Wstałem z rana - koło 8. Zjadłem pożywne śniadanie i - znając swoje obowiązki - wyszedłem z psem. Poranek cechował sie przyjemnym, odświeżającym chłodem a delikatna warstwa śniegu skrzypiącego pod stopami nadawała zwykle szaremu otoczeniu piękna i zmuszała do delikatnej refleksji.

Wróciwszy do domu wypiłem wcześniej zalana i już nieco ostygła kawę parzoną starannie ze świeżo zmielonych ziaren. Właśnie taką lubię - celebrowana, przygotowaną z sercem.
Wiedziałem, że moja matka za kilka godzin przyjdzie więc postanowiłem dokładnie posprzątać. Kiedy skończyłem, zdążyłem jeszcze nastawić pranie. Następnie wstałem i wszystko okazało się być snem.

Było grubo po 14 i zniesmaczony faktem, że już nie śpię obróciłem się z boku na bok. To był błąd - zobaczyłem psa spoglądającego na mnie proszącym wzrokiem. Zamachał niepewnie ogonem. "na miejsce" powiedziałem. Mówienie tego trochę mi zajęło, bo gdzieś w połowie zapomniałem co ja właściwie mowie.

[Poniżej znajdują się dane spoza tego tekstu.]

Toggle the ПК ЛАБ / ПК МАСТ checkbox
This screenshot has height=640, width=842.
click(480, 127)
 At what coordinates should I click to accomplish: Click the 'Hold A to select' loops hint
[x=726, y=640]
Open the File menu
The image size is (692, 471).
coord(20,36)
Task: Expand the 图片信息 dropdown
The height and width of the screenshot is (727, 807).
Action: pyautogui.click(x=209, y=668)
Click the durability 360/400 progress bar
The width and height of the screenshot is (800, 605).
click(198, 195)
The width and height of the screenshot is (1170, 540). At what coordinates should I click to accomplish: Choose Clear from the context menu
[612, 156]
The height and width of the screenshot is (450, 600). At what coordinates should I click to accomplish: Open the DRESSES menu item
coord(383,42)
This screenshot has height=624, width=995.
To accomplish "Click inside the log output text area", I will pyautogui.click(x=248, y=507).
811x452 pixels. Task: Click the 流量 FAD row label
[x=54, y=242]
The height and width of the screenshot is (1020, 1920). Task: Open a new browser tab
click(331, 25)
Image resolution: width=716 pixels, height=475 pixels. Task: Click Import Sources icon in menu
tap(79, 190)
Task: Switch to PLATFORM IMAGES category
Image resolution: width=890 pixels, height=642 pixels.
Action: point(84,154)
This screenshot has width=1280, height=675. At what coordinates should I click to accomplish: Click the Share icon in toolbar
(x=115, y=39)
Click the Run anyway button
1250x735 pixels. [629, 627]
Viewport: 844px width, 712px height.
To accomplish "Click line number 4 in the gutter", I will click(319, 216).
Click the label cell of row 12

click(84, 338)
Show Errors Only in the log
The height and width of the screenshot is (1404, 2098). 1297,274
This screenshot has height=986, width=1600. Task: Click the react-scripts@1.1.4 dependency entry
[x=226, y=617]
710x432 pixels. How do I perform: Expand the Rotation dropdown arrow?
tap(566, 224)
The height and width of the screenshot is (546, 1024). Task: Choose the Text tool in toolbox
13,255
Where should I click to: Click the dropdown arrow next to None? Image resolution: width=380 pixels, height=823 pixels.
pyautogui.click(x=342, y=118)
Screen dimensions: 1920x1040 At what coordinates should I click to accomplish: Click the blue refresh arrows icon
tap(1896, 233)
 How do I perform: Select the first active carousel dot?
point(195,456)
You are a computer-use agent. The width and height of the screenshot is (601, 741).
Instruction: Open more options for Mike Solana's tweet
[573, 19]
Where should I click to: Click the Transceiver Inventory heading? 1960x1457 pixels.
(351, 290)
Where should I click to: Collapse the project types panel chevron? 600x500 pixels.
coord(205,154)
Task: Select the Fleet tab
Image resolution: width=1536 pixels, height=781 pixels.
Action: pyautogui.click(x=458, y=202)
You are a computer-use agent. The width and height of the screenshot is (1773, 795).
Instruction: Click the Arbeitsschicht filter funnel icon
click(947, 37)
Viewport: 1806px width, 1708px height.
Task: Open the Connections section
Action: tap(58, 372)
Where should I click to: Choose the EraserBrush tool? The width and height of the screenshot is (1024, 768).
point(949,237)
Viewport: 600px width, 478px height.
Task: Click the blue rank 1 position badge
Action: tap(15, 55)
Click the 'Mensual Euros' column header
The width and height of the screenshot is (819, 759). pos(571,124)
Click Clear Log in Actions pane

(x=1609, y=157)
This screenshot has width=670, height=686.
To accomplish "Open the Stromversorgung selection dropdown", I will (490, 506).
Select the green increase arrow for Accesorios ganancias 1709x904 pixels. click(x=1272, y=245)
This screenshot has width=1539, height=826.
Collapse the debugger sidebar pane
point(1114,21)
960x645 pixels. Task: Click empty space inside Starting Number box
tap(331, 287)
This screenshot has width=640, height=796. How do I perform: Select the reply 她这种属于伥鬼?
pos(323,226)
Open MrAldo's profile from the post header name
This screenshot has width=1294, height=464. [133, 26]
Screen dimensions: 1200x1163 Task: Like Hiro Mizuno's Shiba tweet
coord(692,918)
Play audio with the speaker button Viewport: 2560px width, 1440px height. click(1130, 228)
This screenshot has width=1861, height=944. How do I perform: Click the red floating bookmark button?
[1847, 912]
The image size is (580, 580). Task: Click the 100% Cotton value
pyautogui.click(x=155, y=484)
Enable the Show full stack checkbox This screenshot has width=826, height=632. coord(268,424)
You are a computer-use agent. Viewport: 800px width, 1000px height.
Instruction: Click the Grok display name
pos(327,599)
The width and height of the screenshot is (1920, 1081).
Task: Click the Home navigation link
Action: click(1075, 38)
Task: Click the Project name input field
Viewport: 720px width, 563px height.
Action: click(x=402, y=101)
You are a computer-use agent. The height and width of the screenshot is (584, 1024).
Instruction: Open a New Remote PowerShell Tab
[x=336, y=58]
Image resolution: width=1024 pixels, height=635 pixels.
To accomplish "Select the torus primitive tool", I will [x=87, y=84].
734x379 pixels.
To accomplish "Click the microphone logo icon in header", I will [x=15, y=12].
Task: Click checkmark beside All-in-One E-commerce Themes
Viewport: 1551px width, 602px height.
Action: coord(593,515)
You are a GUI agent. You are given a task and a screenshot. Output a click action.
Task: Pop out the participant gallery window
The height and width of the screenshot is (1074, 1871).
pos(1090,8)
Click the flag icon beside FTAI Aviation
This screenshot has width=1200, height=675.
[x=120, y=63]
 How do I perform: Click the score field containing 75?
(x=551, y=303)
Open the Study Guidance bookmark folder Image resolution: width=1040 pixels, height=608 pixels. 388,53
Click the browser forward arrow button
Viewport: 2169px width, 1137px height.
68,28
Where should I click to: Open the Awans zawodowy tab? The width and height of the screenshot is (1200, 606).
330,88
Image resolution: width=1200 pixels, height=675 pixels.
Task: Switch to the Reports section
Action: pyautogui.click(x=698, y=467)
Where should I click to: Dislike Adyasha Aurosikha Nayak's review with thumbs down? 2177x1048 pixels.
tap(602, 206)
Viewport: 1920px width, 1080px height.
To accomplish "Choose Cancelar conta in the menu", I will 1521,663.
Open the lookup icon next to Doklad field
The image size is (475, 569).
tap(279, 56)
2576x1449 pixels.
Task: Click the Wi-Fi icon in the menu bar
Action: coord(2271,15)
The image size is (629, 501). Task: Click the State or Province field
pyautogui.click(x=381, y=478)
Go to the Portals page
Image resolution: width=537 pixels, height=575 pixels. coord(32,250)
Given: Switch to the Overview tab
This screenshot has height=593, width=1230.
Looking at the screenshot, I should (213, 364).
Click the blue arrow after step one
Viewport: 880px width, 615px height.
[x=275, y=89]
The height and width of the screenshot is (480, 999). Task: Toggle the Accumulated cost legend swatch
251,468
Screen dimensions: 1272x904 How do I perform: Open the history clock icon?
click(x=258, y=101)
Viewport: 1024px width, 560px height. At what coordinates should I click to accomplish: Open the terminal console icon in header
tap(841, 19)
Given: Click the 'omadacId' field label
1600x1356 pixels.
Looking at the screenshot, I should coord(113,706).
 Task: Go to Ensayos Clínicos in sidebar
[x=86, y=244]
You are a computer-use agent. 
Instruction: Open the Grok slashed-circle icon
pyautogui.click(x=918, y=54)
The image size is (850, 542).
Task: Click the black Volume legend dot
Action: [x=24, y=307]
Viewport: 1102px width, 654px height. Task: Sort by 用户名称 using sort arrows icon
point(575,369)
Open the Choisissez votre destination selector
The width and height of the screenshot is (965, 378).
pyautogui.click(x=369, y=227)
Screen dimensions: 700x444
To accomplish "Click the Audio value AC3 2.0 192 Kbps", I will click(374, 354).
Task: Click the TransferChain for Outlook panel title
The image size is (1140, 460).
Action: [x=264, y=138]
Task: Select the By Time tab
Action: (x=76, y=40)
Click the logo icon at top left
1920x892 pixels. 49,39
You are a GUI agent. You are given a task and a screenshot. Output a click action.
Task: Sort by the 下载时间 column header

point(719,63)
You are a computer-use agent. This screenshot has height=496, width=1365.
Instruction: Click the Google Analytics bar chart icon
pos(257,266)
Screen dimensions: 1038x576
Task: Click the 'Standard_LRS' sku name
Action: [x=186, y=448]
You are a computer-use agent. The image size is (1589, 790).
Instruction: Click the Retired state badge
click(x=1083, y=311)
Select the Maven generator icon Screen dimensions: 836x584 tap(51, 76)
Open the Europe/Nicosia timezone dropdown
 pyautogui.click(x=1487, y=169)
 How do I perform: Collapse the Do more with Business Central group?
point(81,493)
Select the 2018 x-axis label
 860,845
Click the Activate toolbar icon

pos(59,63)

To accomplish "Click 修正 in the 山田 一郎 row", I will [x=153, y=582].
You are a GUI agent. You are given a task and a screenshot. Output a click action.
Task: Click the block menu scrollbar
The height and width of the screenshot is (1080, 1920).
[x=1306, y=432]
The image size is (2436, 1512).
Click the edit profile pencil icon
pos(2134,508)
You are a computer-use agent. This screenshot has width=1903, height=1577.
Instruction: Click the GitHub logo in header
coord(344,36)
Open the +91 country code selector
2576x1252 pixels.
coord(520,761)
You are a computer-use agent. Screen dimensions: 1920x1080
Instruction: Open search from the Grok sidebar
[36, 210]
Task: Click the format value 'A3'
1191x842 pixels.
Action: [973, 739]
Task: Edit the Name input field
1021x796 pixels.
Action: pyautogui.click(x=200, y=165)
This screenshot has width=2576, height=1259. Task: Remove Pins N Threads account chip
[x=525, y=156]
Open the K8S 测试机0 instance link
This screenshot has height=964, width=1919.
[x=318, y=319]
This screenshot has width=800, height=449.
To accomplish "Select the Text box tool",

Szybko sobie przypomniałem i dokończyłem. Pies z proszącego przeszedł w błagalny wzrok.

Z niechęci mówienia postanowiłem zmierzyć się z nim na wzrok. Po jakimś czasie dał sobie spokój i poszedł. Byłem głodny. A jako, ze od zbyt długiego snu bolała mnie głowa na śniadanie zjadłem Ibuprom i popiłem go jakimś płynem znajdującym się na szafce. Wyglądał jak herbata, smakował jak kawa a jego konsystencja przypominała jogurt. Było ciekawe. Zastanawiałem się jaki płyn jak długo musi leżakował aby tym się stać. Z rozmyślania wyrwał mnie dźwięk metalu suwanego po kafelkach. To pies przestawiał miskę na środek przedpokoju. "jak nie srać, to żreć" - pomyślałem.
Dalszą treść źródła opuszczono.